Sheeple, a portmanteau of sheep and people, is described as an informal word that defines “people who are docile, compliant, or easily influenced” and thereby “likened to sheep.”
'Sheeple' is in the dictionary now. https://t.co/pbXVADEoBm
— Merriam-Webster (@MerriamWebster) April 27, 2017
The first example of the word used in a sentence is your regular, run-of-the-mill example:
“James Nichols, who ran the family farm here, stamped dollar bills with red ink in protest against currency and told his neighbors that they were “sheeple” for obeying authority like livestock.” – Sara Rimer and James Bennet
However, the second example is much more interesting and possibly offensive:
“Apple’s debuted a battery case for the juice-sucking iPhone—an ungainly lumpy case the sheeple will happily shell out $99 for.” – Doug Criss
Merriam-Webster, an American company that publishes reference books, especially known for its dictionaries, dates back all the way to the 19th century (1843, to be precise). It says the first usage of the word “sheeple” was back in 1945. This was obviously long before Apple was founded as a company and started manufacturing Macs, iPods, iPhones, and a whole range of its devices.

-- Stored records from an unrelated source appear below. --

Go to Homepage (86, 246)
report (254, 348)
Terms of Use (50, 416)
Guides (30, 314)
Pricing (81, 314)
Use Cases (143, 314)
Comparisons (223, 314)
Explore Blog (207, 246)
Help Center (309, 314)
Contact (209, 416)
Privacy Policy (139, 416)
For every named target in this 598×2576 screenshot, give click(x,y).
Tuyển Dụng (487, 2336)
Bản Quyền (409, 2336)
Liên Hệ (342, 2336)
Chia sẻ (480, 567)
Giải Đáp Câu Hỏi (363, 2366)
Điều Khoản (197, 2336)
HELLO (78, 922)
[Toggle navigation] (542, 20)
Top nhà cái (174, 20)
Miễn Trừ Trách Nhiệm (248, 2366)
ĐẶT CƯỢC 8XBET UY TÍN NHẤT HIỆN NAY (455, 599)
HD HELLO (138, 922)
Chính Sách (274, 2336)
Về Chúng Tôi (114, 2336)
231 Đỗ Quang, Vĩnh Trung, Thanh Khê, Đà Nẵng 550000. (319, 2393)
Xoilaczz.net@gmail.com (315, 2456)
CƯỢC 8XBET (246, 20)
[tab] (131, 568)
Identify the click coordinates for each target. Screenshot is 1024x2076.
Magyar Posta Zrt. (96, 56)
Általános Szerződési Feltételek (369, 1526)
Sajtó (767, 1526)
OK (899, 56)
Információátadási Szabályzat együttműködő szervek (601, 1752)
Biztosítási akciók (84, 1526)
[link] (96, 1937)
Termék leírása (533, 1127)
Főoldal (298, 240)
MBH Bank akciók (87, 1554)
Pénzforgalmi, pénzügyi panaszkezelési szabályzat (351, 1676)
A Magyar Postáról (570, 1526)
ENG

It’s unclear if someone in Merriam-Webster is mad at Apple (namely, Doug Criss, the author of the questionable example) for not meeting expectations. The company didn’t provide a response to the unusual example, even though some Twitter users have pointed out it might be offensive to its users. A much larger portion of Twitter-verse found the example rather funny and accurate.
For what it’s worth, the word’s popularity seems to fall within the bottom 10 percent of the entire dictionary catalog.